Не знаю, какой ответ я жду? Нужна ли мне точная статистика или пока так.
— Всякое было. Отдыхай.
От меня, кажется, отмахнулись. Окей, значит, я молчу и не задаю неудобных вопросов. Ухожу в дремоту.
Я снова попадаю в этот недострой, но теперь я не могу выйти из дома, везде Артур, в каждом окне. Он идет с канистрой, а я уже чувствую запах гари. “Тебя никто не спасет. И ребенка… Если я не доделал все, то рядом есть люди, которые завершат мое дело”. А потом яркое пламя, вся комната горит. А я не могу спастись. Через ребенка ты всегда будешь привязана ко мне, всегда, — лицо Артура появляется в огне. — Я тебе не дам спокойной жизни, и никто не даст. Вся твоя жизнь — ад, и гореть тебе в этом пламени вечно”. Огонь накрывает меня.
Вздрагиваю. Не чувствую руку. Сколько я спала. Ругань за дверью еще не прекратили или уже вышли на новый виток.
— Что вы тут за балаган устроили, вы забыли, где находитесь? Выяснять отношения — за периметр больницы, вот прямо за забор.
Голос врача громкий, четкий, ее слышно очень хорошо.
Что-то с ней огрызается отец, слышу, как у него вылетает в словах “р”, значит, вчера пьяный был и не до конца протрезвел.
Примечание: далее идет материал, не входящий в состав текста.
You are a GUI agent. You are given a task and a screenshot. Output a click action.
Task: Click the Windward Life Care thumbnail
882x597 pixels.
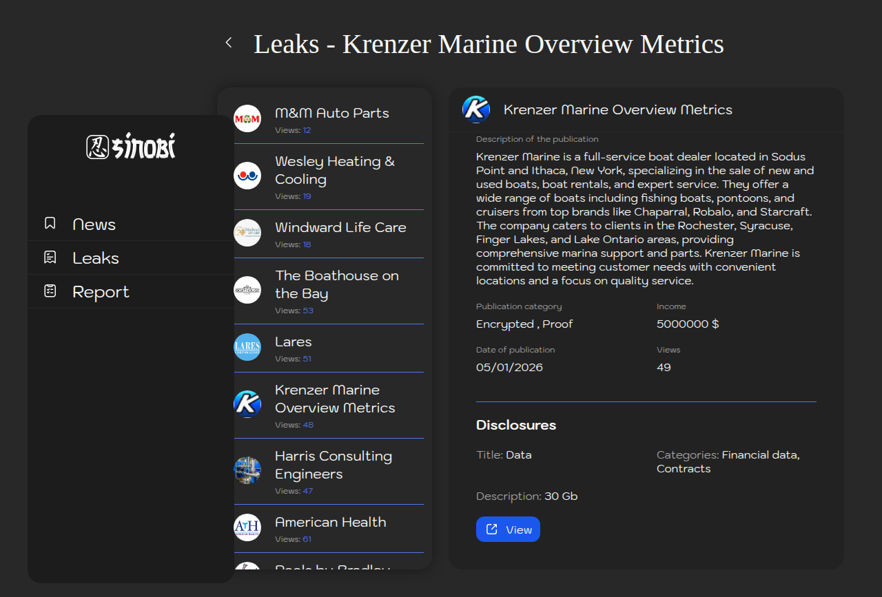click(247, 233)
Отец немного картавит, в нормальном его состоянии этого почти неслышно, но стоит ему остаканиться, во рту появляется каша.
— Мне все равно, кто вы, и вы тоже. Я вам еще раз повторяю, никого не пущу, — врач говорит еще строже. — Девушке надо отдыхать. А вам лучше в храм согласно вашей вере топать и отмаливать то, что вы там натворили.
— Я ее мать!
— Лина совершеннолетняя, находится в сознании. По ее просьбе никого к ней не пускаю. Или молча сидите в коридоре, что не очень понятно зачем, или видите отсюда. Как новости будут, девчонка сама с вами свяжется.
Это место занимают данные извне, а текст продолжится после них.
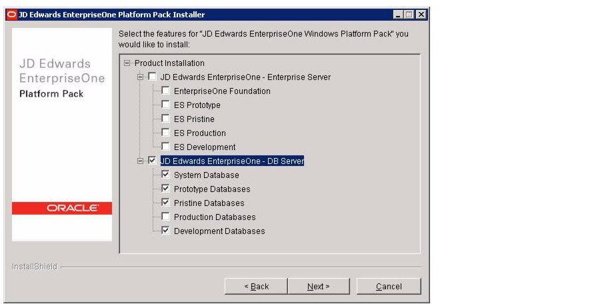Tick the ES Prototype checkbox
This screenshot has height=308, width=600.
coord(165,105)
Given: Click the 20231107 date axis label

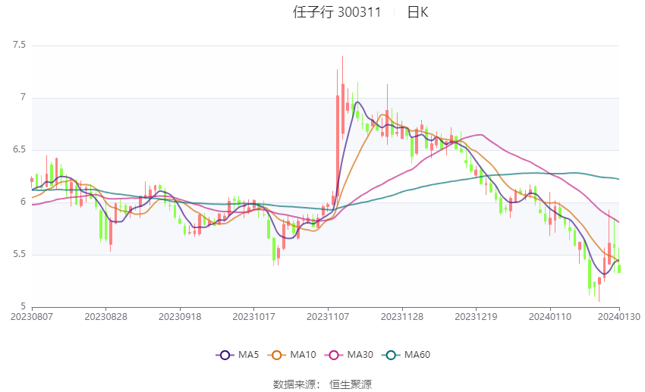Looking at the screenshot, I should [x=328, y=315].
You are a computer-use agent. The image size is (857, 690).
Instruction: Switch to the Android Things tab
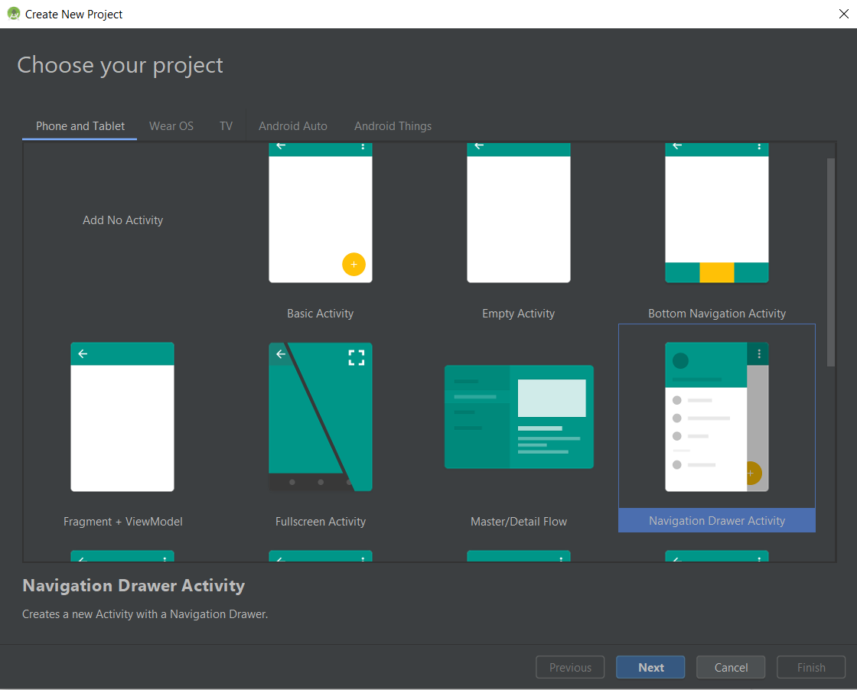(x=393, y=125)
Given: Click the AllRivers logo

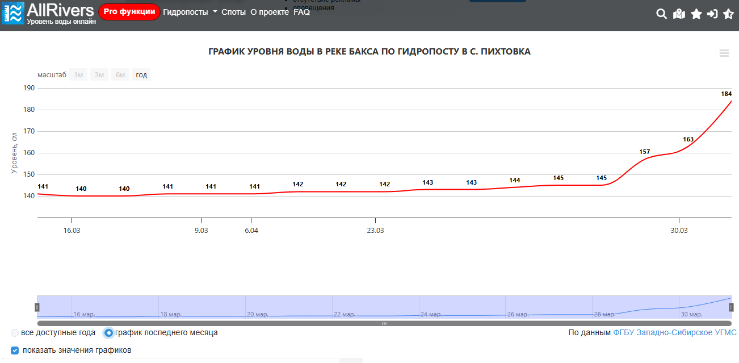Looking at the screenshot, I should coord(48,13).
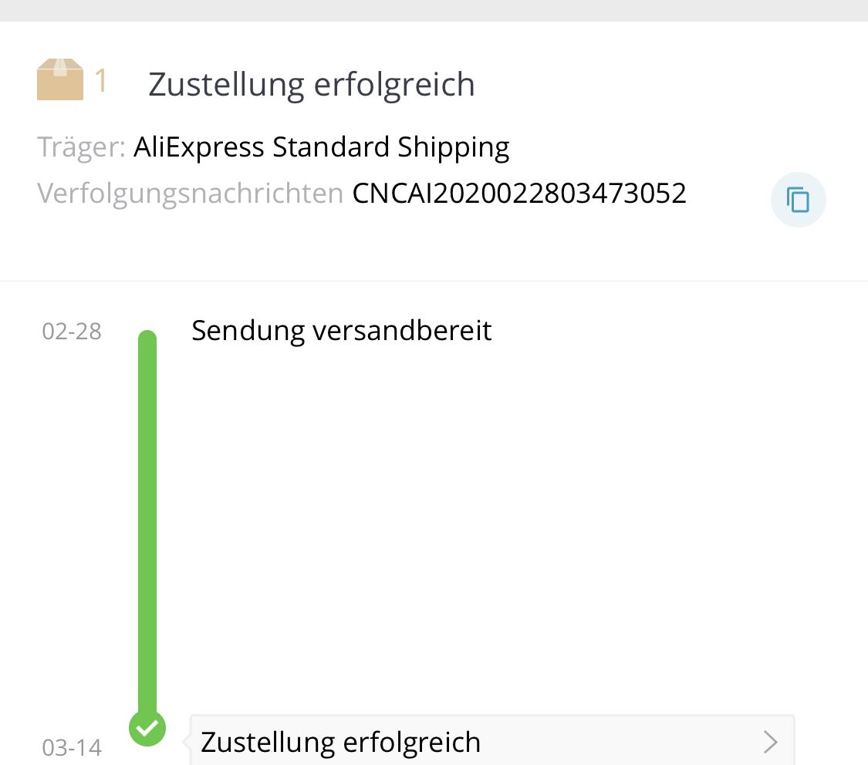Screen dimensions: 868x765
Task: Select tracking number CNCAI2020022803473052
Action: [518, 194]
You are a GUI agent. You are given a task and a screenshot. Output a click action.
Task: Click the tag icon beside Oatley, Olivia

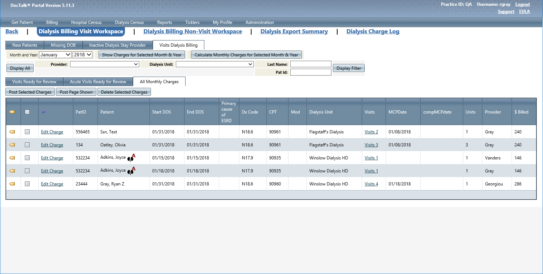pos(12,145)
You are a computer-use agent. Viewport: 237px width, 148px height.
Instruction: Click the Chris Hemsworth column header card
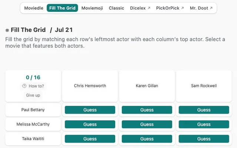[90, 86]
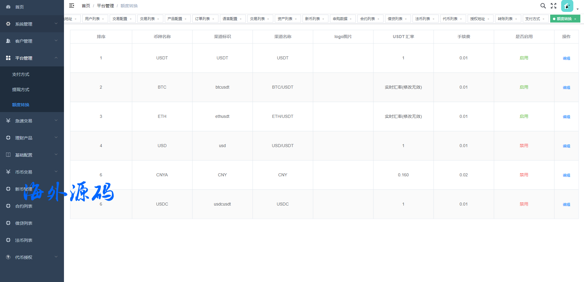Screen dimensions: 584x282
Task: Switch to the 订单列表 tab
Action: point(202,19)
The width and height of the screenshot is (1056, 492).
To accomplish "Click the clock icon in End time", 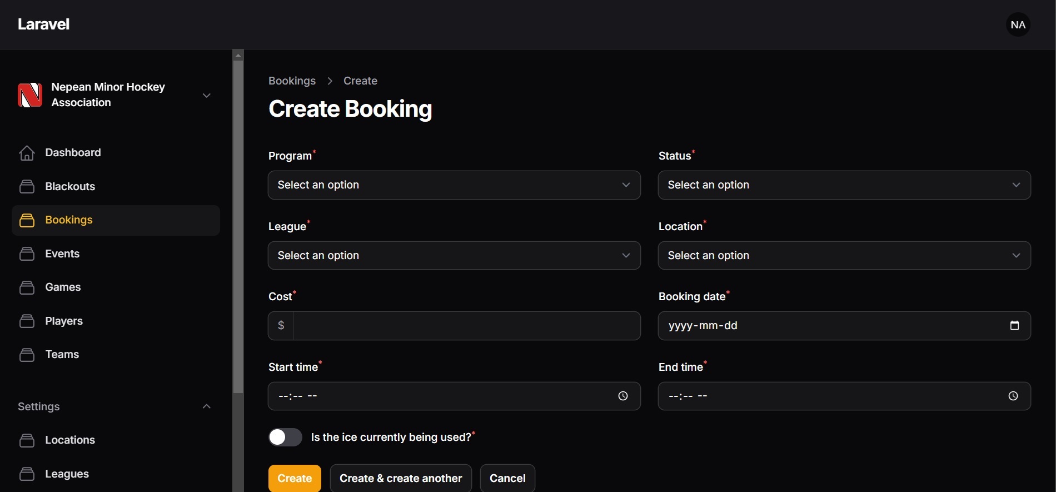I will coord(1013,396).
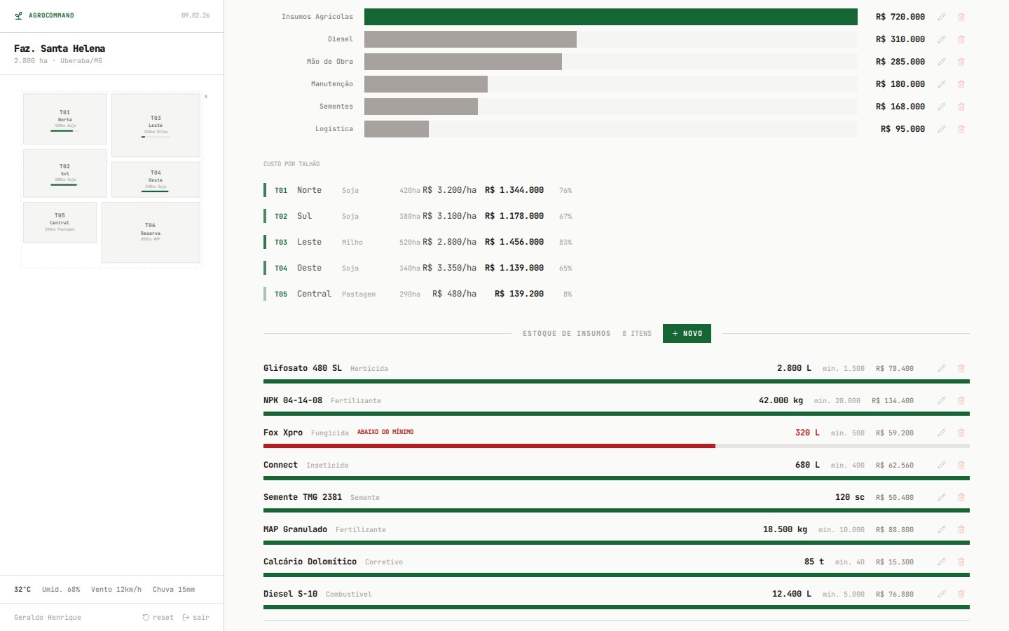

— Вы как с нами разговариваете, — свекор решил показать свою “власть”. — Ваша фамилия! Через час вы тут работать не будете, приползете ко мне с извинениями.
— Моя фамилия на бейджике. Если не уйдете, я вызову охрану.
Глава 41. Всех куплю
— Чернышев Артур Глебович, вы обвиняетесь в покушении на вашу жену — Чернышову Ангелину, — мент зачитывает мне обвинение, голос ровный, как у робота.
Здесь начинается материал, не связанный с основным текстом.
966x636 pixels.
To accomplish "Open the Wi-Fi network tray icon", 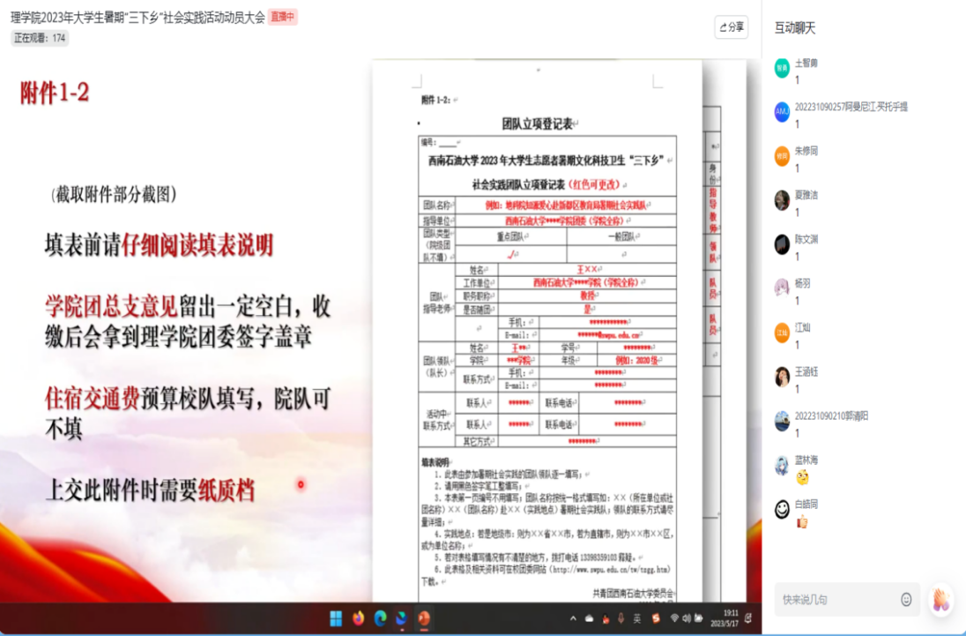I will click(675, 618).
Меня заводят в комнатушку, она не похожа на камеру, но и кабинетом назвать тяжело. Маленькое окно почти под потолком. Два металлических шкафа, стол и несколько стульев. На полу какие-то папки с документами.
— Какое обвинение, вы что не видели, что меня с его подельником меня избили? А что касается моей жены, я сам решаю, как муж, как к ней относиться и что с ней делать. Сами знаете, что жена должна мужика побаиваться, а не то порядка дома никакого. Кстати, заявление от потерпевшей есть?
— Есть, — откуда-то из-за спины появляется пацан, который вместе с Демьяновым “учил” меня жизни.
Интересно, откуда они узнали, что Линка находится в этом поселке. Неужели меня мать сдала? Фигня какая-то, не может быть, чтобы она встала на ее сторону, а не поддержала меня. Надо отцу сказать, чтобы разобрался с ней. Если будет отпираться, я про любовника и его сыночка напомню.